On Wednesday, a judge ordered a culpable homicide trial for the eight, who include Maradona’s family doctor and nurses, based on evidence that they had failed to take “action that could have prevented the death”.

The defendants named in the ruling were Maradona’s neurosurgeon and personal doctor, Leopoldo Luque, psychiatrist Agustina Cosachov, psychologist Carlos Diaz, nurses Gisella Madrid and Ricardo Almiron, their boss Mariano Perroni, and doctors Pedro Di Spagna and Nancy Forlini.

The defendants have denied responsibility for Maradona’s death. The judge said lawyers for some of them had requested that the case be dismissed.

Maradona died aged 60 while recovering from brain surgery for a blood clot. He had battled cocaine and alcohol addictions for decades.

He was found dead in bed two weeks after going under the knife, in a rented house in an exclusive Buenos Aires neighbourhood where he was brought after being discharged from hospital.


The judge in charge of the case questioned “the behaviours – active or by omission – of each of the accused which led to and contributed to the realisation of the harmful result”.

A medical board appointed to investigate Maradona’s death concluded in 2021 that the football star’s medical team acted in an “inappropriate, deficient and reckless manner”.

Maradona was considered one of the greatest footballers in history, nicknamed “Pelusa” for his long mane of hair and “D10S” as a play on the Spanish word for “God” using his jersey number.

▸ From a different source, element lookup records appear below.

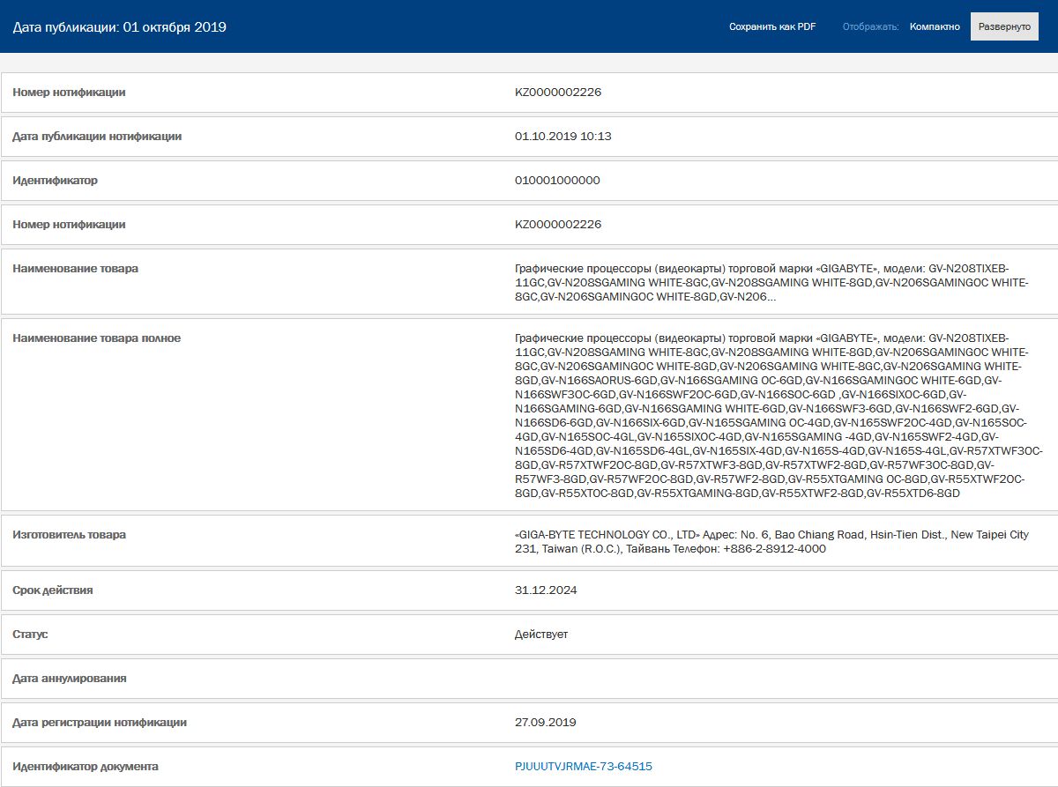Image resolution: width=1058 pixels, height=787 pixels.
Task: Click the Отображать label in the header
Action: (875, 26)
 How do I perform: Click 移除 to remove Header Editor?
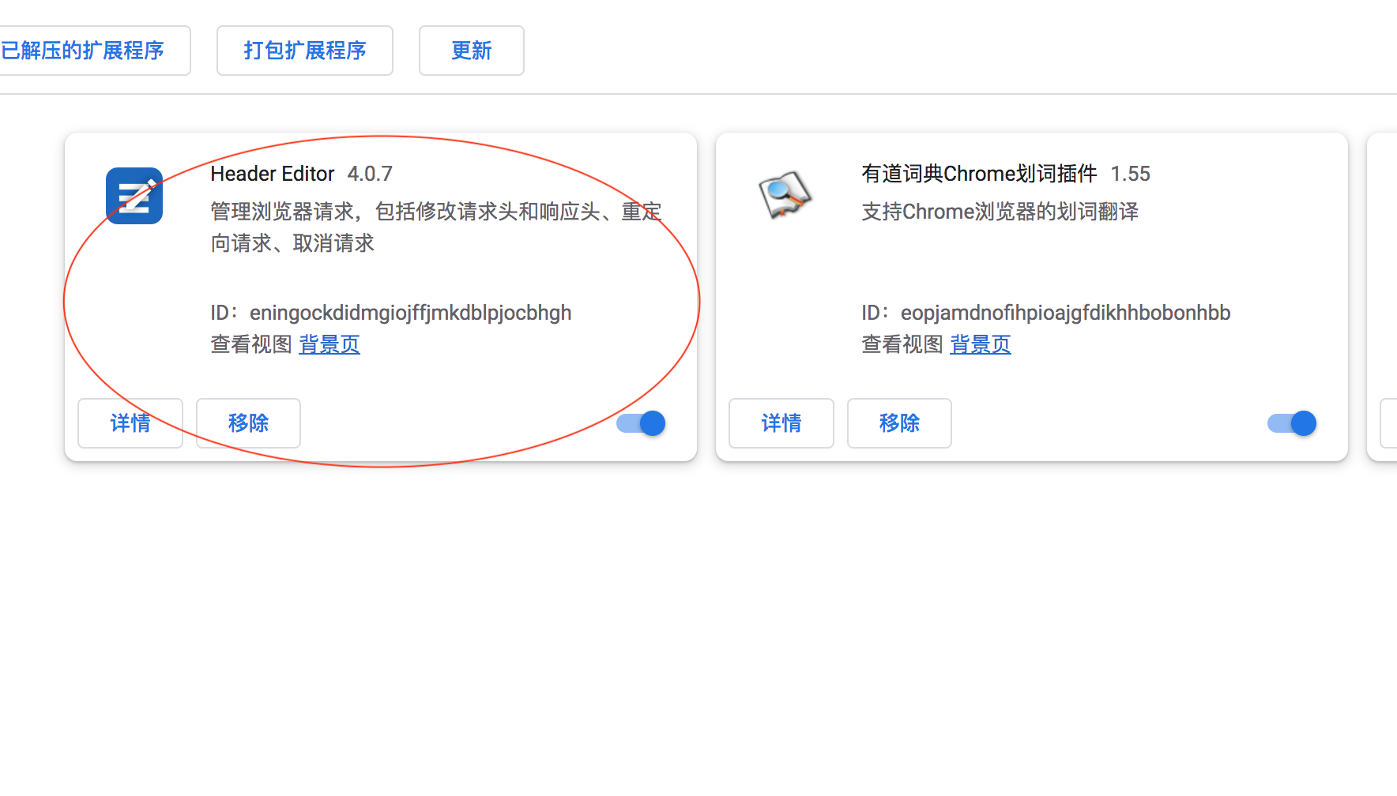click(248, 423)
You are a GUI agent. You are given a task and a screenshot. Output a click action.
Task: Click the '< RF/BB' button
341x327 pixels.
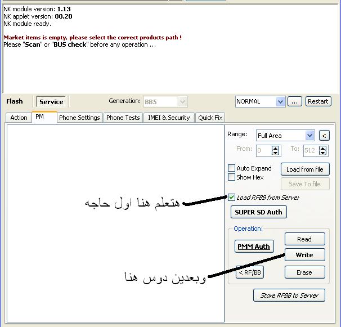tap(250, 272)
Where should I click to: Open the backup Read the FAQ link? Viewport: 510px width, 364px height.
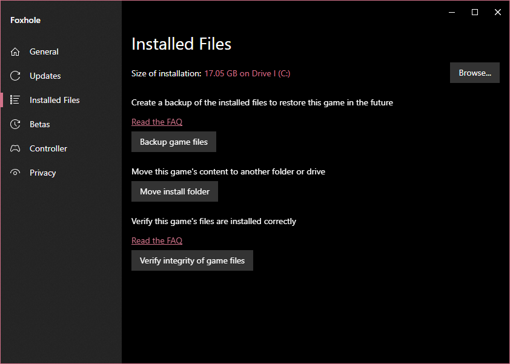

He became an idol to millions of Argentinians after he inspired the South American country to their second World Cup triumph in 1986.

Mario Baudry, a lawyer for one of Maradona’s sons, told Reuters news agency that the World Cup winner was “in a situation of helplessness” by the time of his death.

“As soon as I saw the cause, I said it was homicide. I fought for a long time and here we are, with this stage completed,” he said.

The crime of “simple homicide” in Argentina usually leads to a sentence of eight to 25 years in prison, according to the country’s penal code.

There is no set date for the trial yet.